RECORDS SHOWN →

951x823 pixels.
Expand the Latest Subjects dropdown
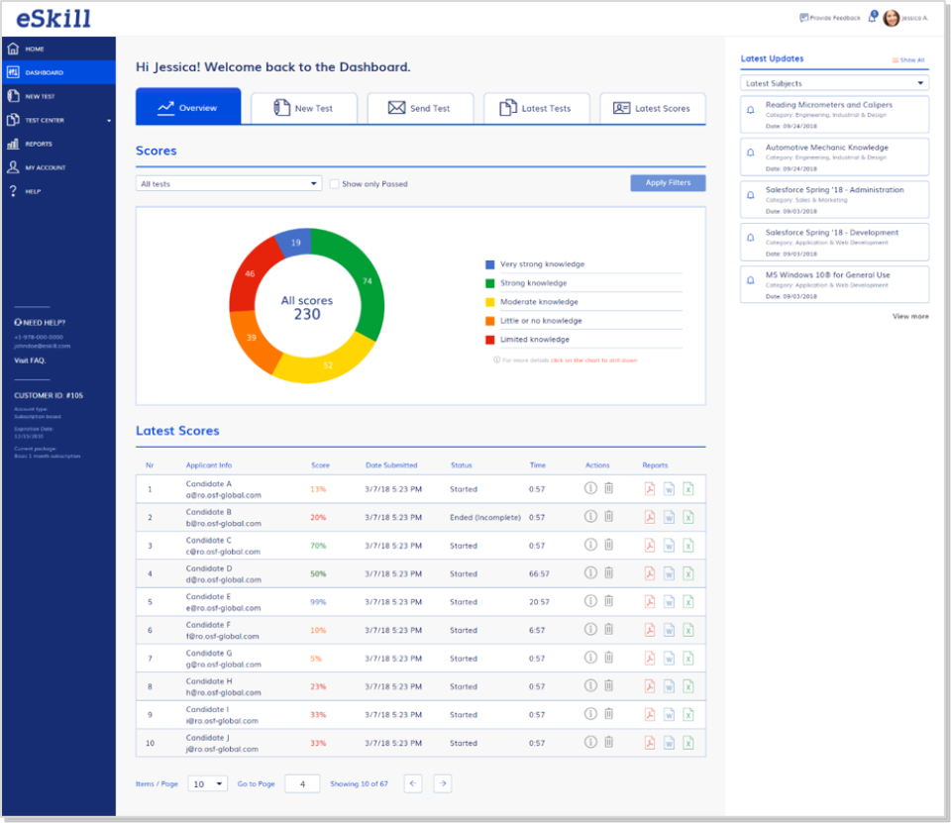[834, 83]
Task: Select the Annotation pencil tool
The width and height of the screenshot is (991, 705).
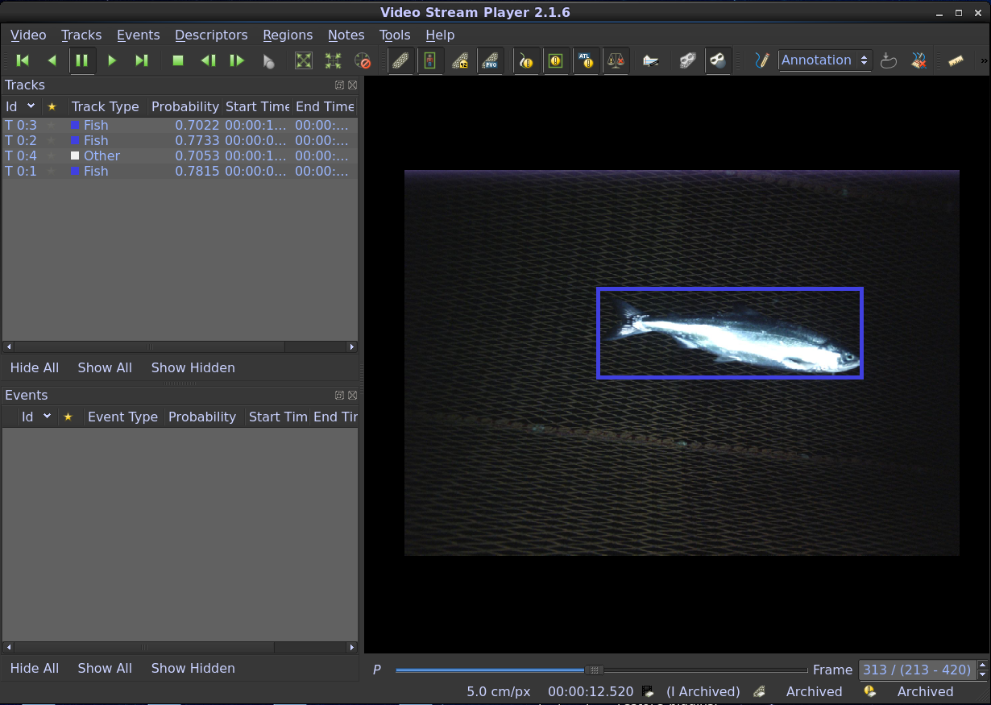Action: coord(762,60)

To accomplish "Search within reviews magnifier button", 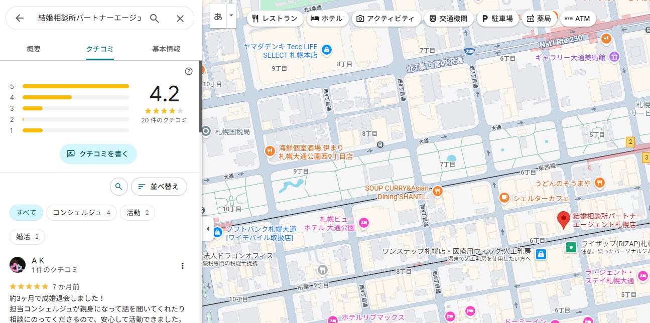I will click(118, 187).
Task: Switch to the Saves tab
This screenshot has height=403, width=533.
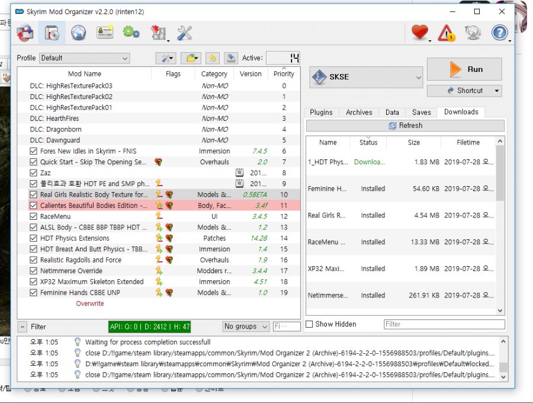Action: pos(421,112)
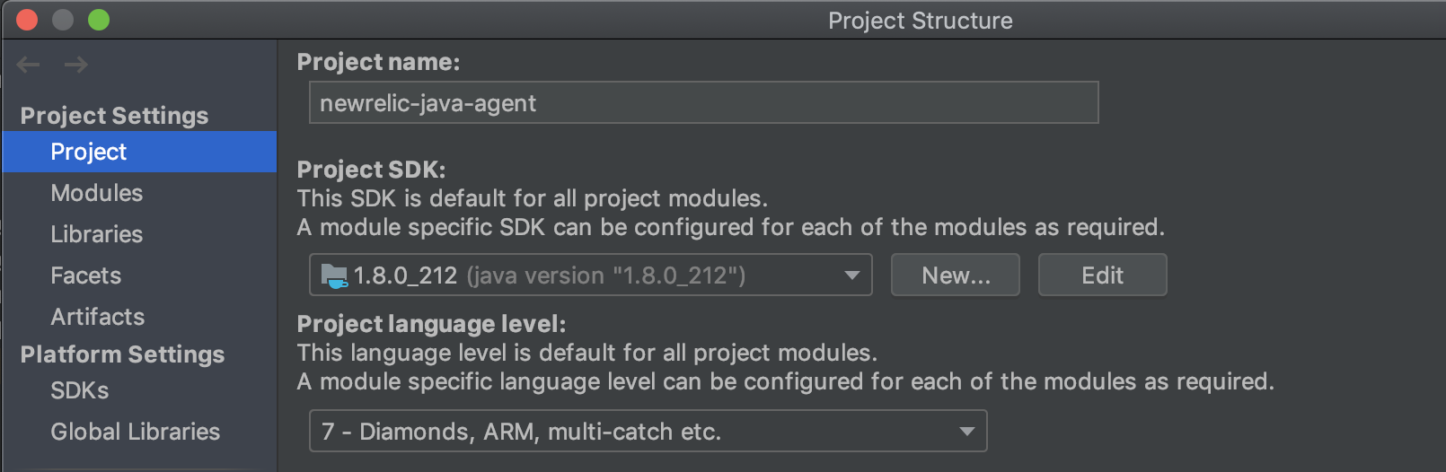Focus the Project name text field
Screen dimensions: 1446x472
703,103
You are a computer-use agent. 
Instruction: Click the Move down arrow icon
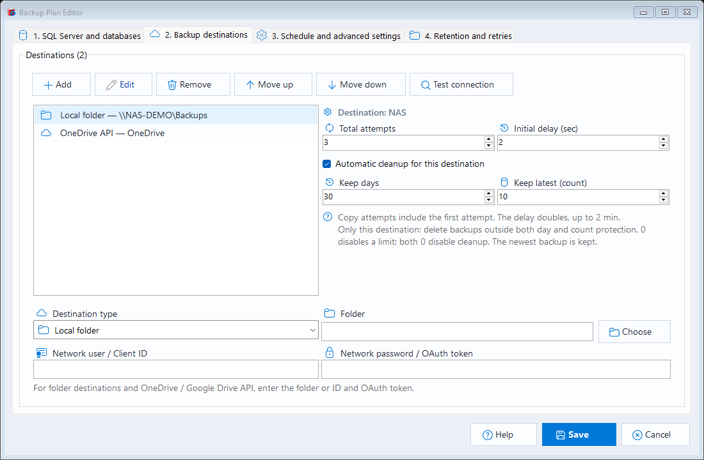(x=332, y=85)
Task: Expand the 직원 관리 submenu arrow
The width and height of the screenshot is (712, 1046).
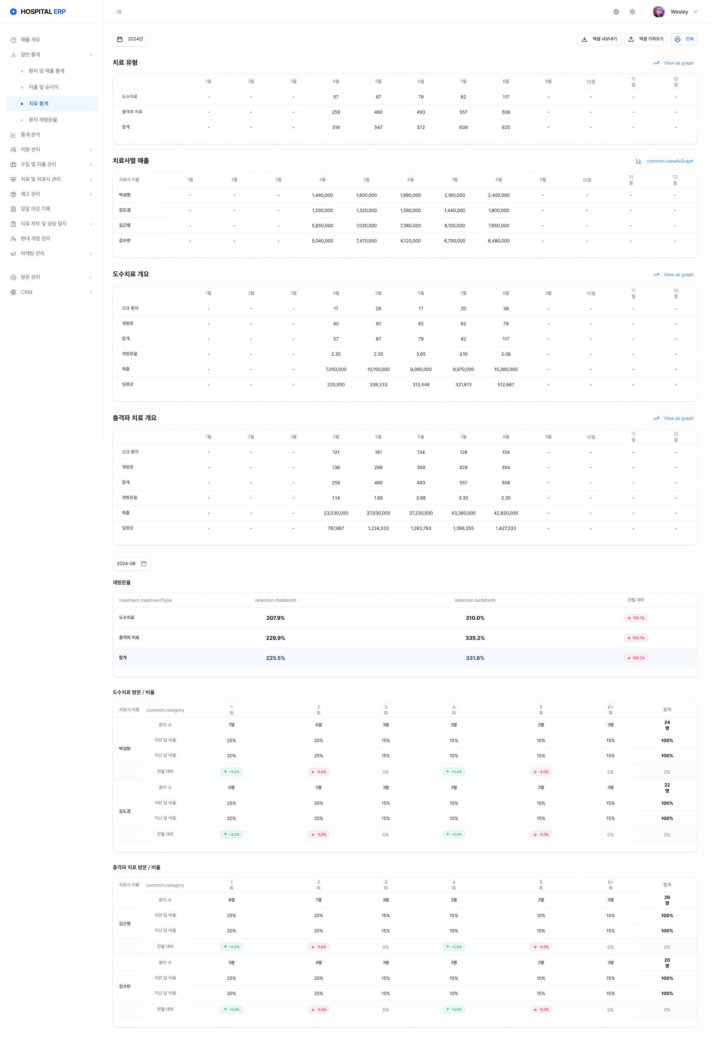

ASSIGNMENT → Each line above that contains the string "Task" should be identified and copied.

WRITTEN ANSWER →
Task: Select the Annotation pencil tool
Task: Switch to the Saves tab
Task: Expand the 직원 관리 submenu arrow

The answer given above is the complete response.